---------- ФРАГМЕНТ ТЕКСТА ----------

Легко заметить, что явление Сергия Радонежского Арсению содержательно не связано с Казанской иконой. В рассказе о чуде Авраамий называет заступниками перед Богом и покровителями русских людей Богородицу, московских святителей (митрополитов Петра, Алексея и Иону) и самого Сергия. Не приходится сомневаться в широком бытовании его рассказа: «Сказание» Авраамия Палицына было едва ли не самым читаемым сочинением о Смуте; количество только уцелевших его списков огромно. Несомненно, сам Арсений способствовал «тиражированию» истории своего «видения». А после того как текст об этом чуде был включен в печатные Прологи (в изданиях 1641-го, 1643-го и других годов), о нем узнали повсеместно[6]. Так через богослужебную практику на века закрепилась в годовом цикле праздников связь дня 22 октября по юлианскому календарю с памятью об «избавлении русских от поляков».

Когда и как это празднование соединилось с «осенней Казанской» (вспомним, что в 1612 году по освобождении Москвы был совершен крестный ход с иконой Владимирской Богоматери)? Ответ, как всегда, надо искать в источниках. Их два: Новый летописец, самое обширное повествование о событиях в России конца XVI — первой трети XVII века[7], и так называемые ладанные книги, фиксировавшие выдачу ладана в храмы Москвы и других городов из патриарших учреждений. Внимательное изучение ладанных книг позволяет очень многое уточнить в фактической истории почитания этого образа, явленного, по преданию, в Казани девочке Матроне 8 июля 1579 года[8].

----------

ТРЕБОВАНИЯ К ЗАДАНИЮ:
[A] Какие два источника названы во фрагменте текста как те, где нужно искать ответ о соединении празднования с «осенней Казанской»?
[B] Определите, согласуются ли с фрагментом текста следующие утверждения: (i) явление Сергия Радонежского Арсению связано с Казанской иконой; (ii) Казанская икона, по преданию, была явлена девочке Матроне в 1579 году; (iii) уцелевших списков «Сказания» Авраамия Палицына сохранилось немного. Для каждого ответьте «да» или «нет» и приведите решающие слова фрагмента текста.
[C] Продолжите фрагмент текста о почитании Казанской иконы, начав сразу после его последнего предложения.

---------- СОБРАННЫЕ ДАННЫЕ ----------

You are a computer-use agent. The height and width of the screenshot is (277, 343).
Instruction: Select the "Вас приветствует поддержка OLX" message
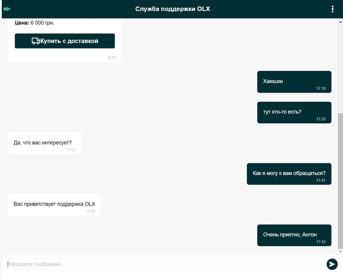54,204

----------

РЕЗУЛЬТАТЫ:
[A] Новый летописец и так называемые ладанные книги.

[B]
(i) Нет: «явление Сергия Радонежского Арсению содержательно не связано с Казанской иконой».
(ii) Да: «явленного, по преданию, в Казани девочке Матроне 8 июля 1579 года».
(iii) Нет: «количество только уцелевших его списков огромно».

[C]
Автор Нового летописца говорит о Казанской иконе дважды. Впервые — в главке «О приходе Пречистые Богородицы Казанские и о разорении монастырям», где речь идет о событиях лета 1611 года. Сообщается, что в лагерь Первого ополчения был принесен из Казани неким протопопом список (копия) чудотворного образа и что во время встречи иконы казаки вели себя непотребно: они даже не спешились перед образом и угрожали смертью дворянам. Затем повествуется о взятии ополченцами Новодевичьего монастыря под Москвой и о выводе всех монахинь во Владимир. Но нет сведений ни о последующей судьбе этого списка, ни о его чудотворениях.

Более обширный текст помещен среди статей лета — осени 1613 года. Это сюжетно выстроенный рассказ о событиях 1611–1624 годов, составленный, скорее всего, как и памятник в целом, около 1630 года. Из него видно, что икона оставалась в таборах Первого ополчения до зимы 1611/1612 годов, а затем тот же протопоп пе ренес ее в Ярославль, куда в конце марта 1612 года привел свою рать Д. М. Пожарский. Именно тогда в умах руководителей Земского ополчения возникла мысль о ее «помощи» при взятии Новодевичьей обители под Москвой. С побывавшей уже под Москвой иконы (напомним, что она сама была копией Казанского подлинника) был сделан список, который, «украсив», отправили в Казань. Согласно «Летописцу», почитание образа ополченцами началось в Ярославле. Икона стала палладиумом рати, она сопровождала ополчение в походе к столице, сотворив «многия чудеса» «в етманской же бой и въ Московское взятье». После освобождения Кремля князь Пожарский установил икону в церкви Введения Богородицы, «въ своемъ приходе», и, повидимому, летом 1613 года сообщил о чудотворениях от иконы царю Михаилу и его матери. Те «повелеша празновати дважды въ годъ и ходъ уставиша со кресты» 8 июля и 22 октября («како очистися Московское государство»). В 1624–1625 годах по распоряжению царя Михаила и отца его, патриарха Филарета, князь Пожарский «украси многою утварию» икону «по обету своему»[9].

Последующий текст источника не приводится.